Extracted records>
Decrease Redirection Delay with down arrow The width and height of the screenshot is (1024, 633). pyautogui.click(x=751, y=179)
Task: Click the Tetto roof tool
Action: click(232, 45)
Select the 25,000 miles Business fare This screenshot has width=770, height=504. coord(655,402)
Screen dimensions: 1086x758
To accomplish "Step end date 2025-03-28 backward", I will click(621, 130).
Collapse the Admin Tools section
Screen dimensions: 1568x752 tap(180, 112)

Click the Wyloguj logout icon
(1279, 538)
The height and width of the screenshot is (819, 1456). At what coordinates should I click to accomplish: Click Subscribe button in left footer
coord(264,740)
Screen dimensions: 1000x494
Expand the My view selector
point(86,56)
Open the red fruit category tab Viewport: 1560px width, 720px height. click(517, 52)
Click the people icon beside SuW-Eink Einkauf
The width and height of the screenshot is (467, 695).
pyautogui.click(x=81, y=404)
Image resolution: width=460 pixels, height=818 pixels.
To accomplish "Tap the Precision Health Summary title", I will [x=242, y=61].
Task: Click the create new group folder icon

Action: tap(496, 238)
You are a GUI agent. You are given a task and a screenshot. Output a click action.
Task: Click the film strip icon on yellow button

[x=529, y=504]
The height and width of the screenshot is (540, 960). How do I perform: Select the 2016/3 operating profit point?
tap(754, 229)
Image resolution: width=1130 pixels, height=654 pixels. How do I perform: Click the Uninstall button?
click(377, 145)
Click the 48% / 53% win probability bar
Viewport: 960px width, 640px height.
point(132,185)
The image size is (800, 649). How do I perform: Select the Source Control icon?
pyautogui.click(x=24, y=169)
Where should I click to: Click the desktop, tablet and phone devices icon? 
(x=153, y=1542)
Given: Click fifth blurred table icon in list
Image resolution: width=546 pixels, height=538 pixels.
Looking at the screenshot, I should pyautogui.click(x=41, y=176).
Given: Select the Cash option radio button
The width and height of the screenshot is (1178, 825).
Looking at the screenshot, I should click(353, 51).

Directions> Give back every record exactly.

The completed task>
Decrease Redirection Delay with down arrow The width and height of the screenshot is (1024, 633). pyautogui.click(x=751, y=179)
Task: Click the Tetto roof tool
Action: click(232, 45)
Select the 25,000 miles Business fare This screenshot has width=770, height=504. coord(655,402)
Screen dimensions: 1086x758
To accomplish "Step end date 2025-03-28 backward", I will click(621, 130).
Collapse the Admin Tools section
Screen dimensions: 1568x752 tap(180, 112)

Click the Wyloguj logout icon
(1279, 538)
The height and width of the screenshot is (819, 1456). At what coordinates should I click to accomplish: Click Subscribe button in left footer
coord(264,740)
Screen dimensions: 1000x494
Expand the My view selector
point(86,56)
Open the red fruit category tab Viewport: 1560px width, 720px height. click(517, 52)
Click the people icon beside SuW-Eink Einkauf
The width and height of the screenshot is (467, 695).
pyautogui.click(x=81, y=404)
Image resolution: width=460 pixels, height=818 pixels.
To accomplish "Tap the Precision Health Summary title", I will [x=242, y=61].
Task: Click the create new group folder icon

Action: tap(496, 238)
You are a GUI agent. You are given a task and a screenshot. Output a click action.
Task: Click the film strip icon on yellow button

[x=529, y=504]
The height and width of the screenshot is (540, 960). How do I perform: Select the 2016/3 operating profit point?
tap(754, 229)
Image resolution: width=1130 pixels, height=654 pixels. How do I perform: Click the Uninstall button?
click(377, 145)
Click the 48% / 53% win probability bar
Viewport: 960px width, 640px height.
point(132,185)
The image size is (800, 649). How do I perform: Select the Source Control icon?
pyautogui.click(x=24, y=169)
Where should I click to: Click the desktop, tablet and phone devices icon? 
(x=153, y=1542)
Given: Click fifth blurred table icon in list
Image resolution: width=546 pixels, height=538 pixels.
Looking at the screenshot, I should pyautogui.click(x=41, y=176).
Given: Select the Cash option radio button
The width and height of the screenshot is (1178, 825).
Looking at the screenshot, I should click(353, 51).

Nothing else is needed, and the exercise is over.